Ces constats ne signifient pas qu'il ne s'est rien passé de nouveau. Les deux auteurs analysent avec pertinence, au-delà des oppositions de classe (traduites par le duel Fillon-Mélenchon, celui des perdants du premier tour) comment de nouveaux facteurs ont vu leur importance s'accroître. «Urbanité, circulation, jeunesse» font se substituer progressivement au vote de classe «un vote d’attitude, d’horizon d’attente». Le désormais célèbre clivage dit «ouvert-fermé» ou «optimisme-pessimisme» qui a notamment vu le candidat vainqueur réaliser des scores inédits dans les grandes villes aux deux tours et le FN y atteindre des scores historiquement bas.
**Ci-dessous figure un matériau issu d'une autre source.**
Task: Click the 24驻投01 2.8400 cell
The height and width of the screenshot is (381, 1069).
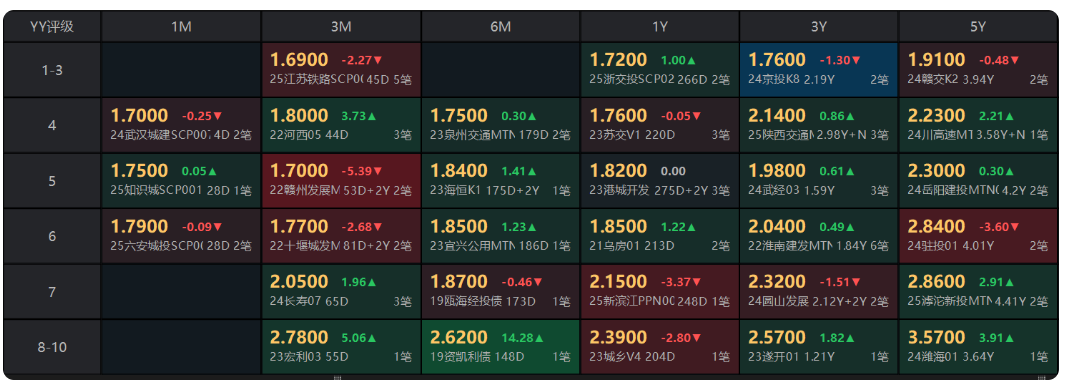Action: coord(978,236)
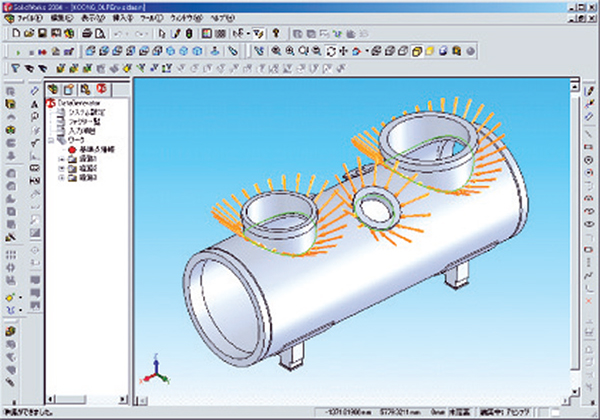Screen dimensions: 600x420
Task: Select the arrow pointer tool
Action: pos(163,32)
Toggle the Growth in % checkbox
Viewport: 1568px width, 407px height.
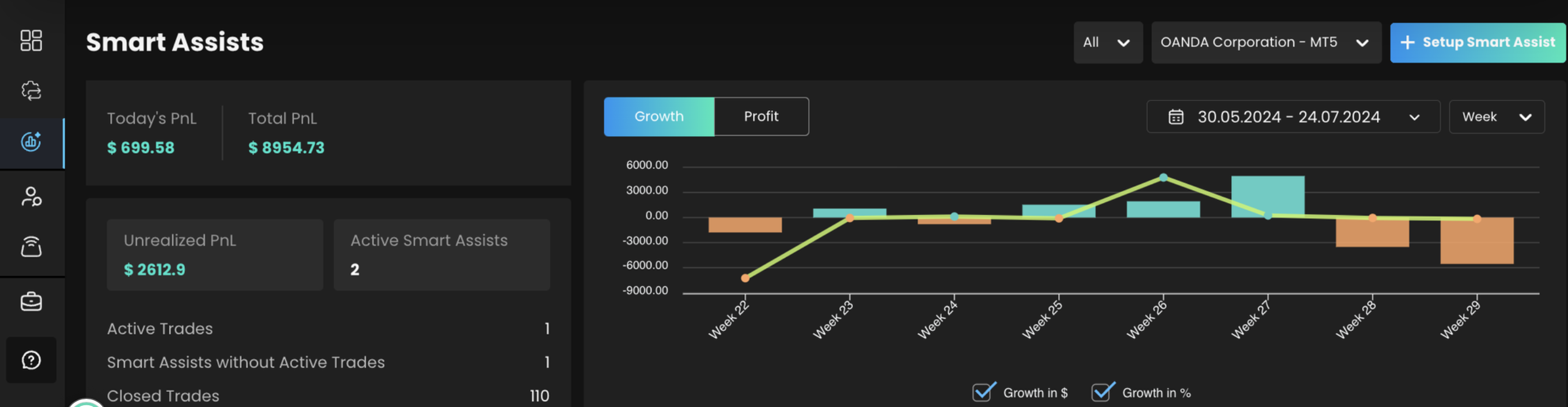point(1103,393)
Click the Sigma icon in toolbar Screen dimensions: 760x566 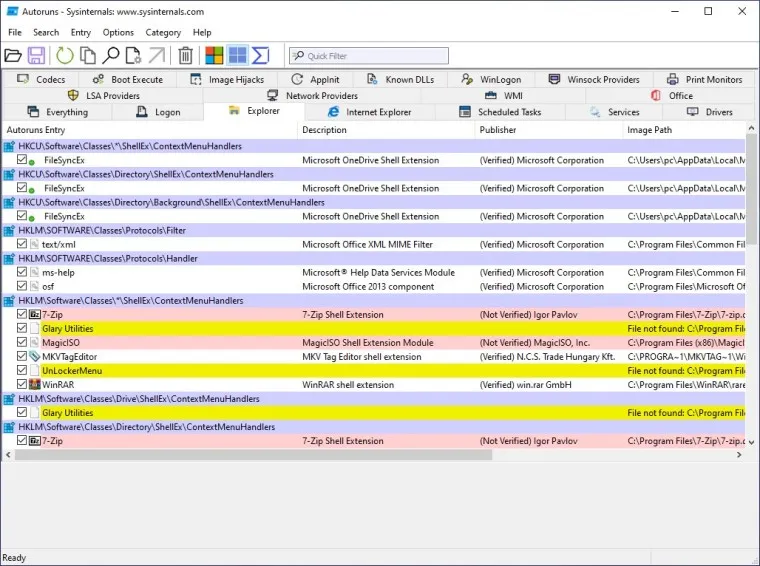point(260,56)
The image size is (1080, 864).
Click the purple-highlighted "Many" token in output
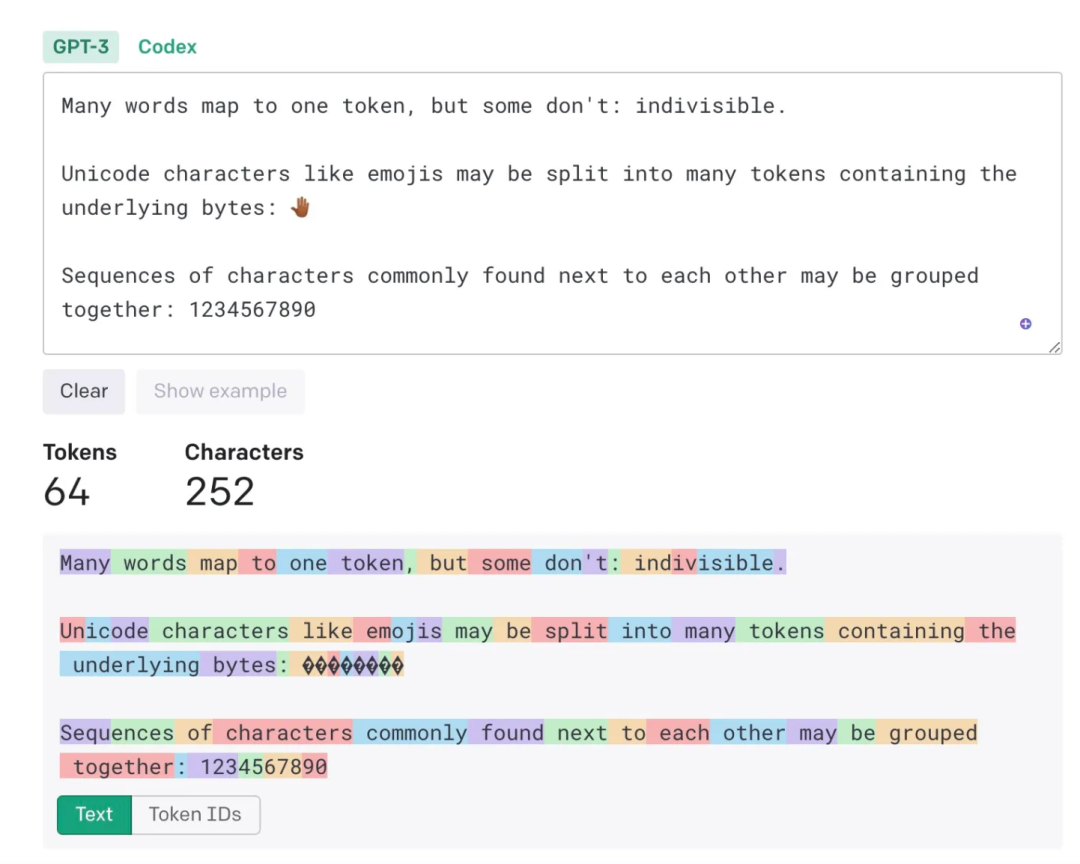point(85,563)
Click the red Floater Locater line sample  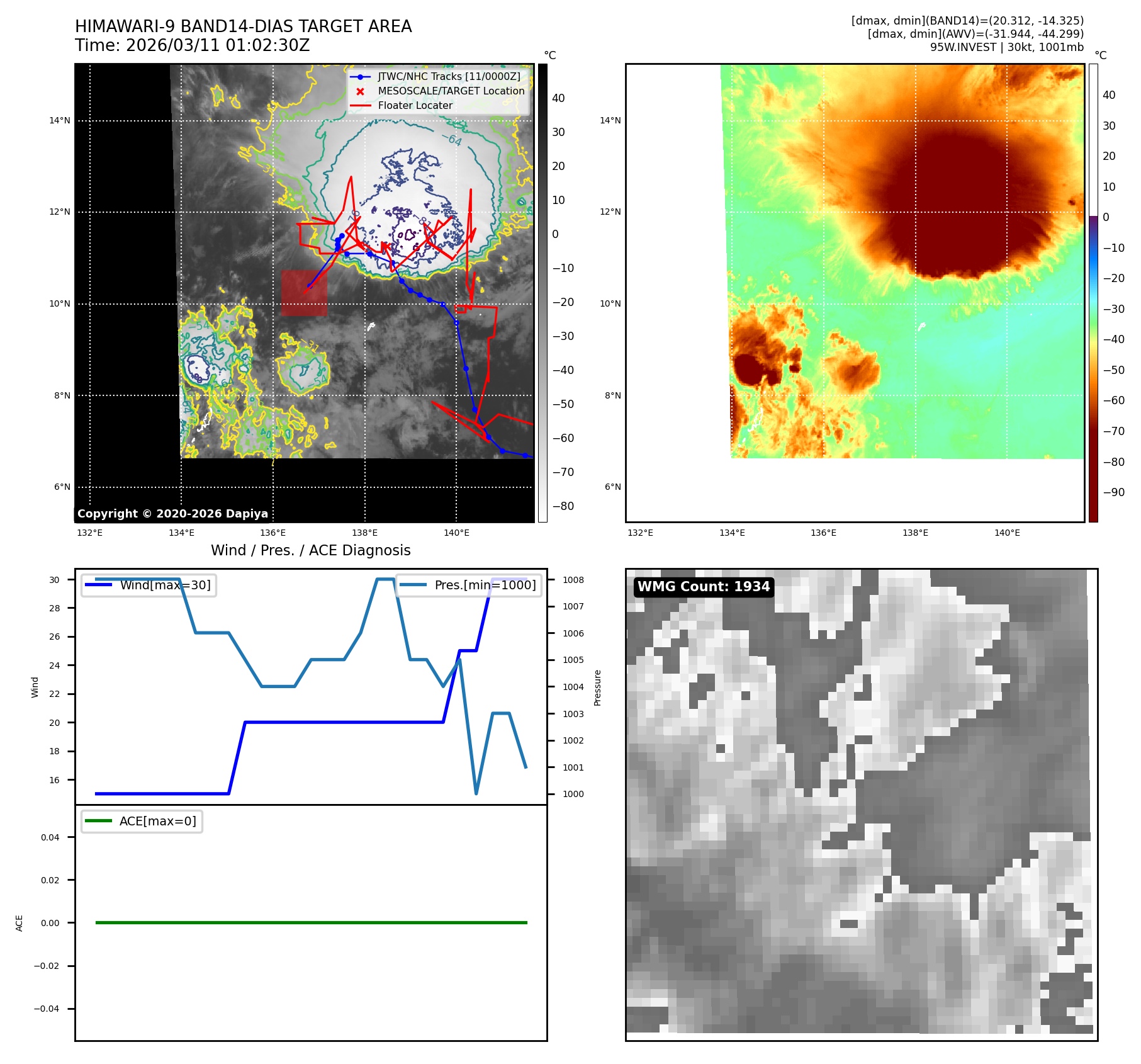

Ou encore la France «qui va bien» se surmobiliser nettement lors de législatives marquées par une abstention record...

Mais ce nouveau clivage s'enracine lui-même dans des facteurs anciens. La carte du vote Macron, par exemple, recoupe quasiment celle de la France rurale et de la France urbaine il y a cinquante ans: plus une région était rurale en 1968, plus elle vote Macron aujourd'hui.

Source: Hervé Le Bras et Jérôme Fourquet, Le Puzzle français. Un nouveau partage politique (Fondation Jean-Jaurès).

Peut-être, argumentent les auteurs, parce que cette France a vécu une transition vers la ville tout en gardant le souvenir «d'une certaine misère rurale et aussi d’une solidarité locale». À la fin du XIXe siècle, elle était la France de l'«habitat isolé», isolement que les habitants compensaient par une forte sociabilité; aujourd'hui, elle est la France où la presse régionale maintient le mieux ses tirages et où les adhésions à des clubs sportifs atteignent les plus hauts niveaux. C'est tout le paradoxe de la présidentielle la plus folle du XXIe siècle, de l'élection du dégagisme-roi: pour comprendre la victoire de la «France optimiste», il faut aussi revenir à la IIIe République.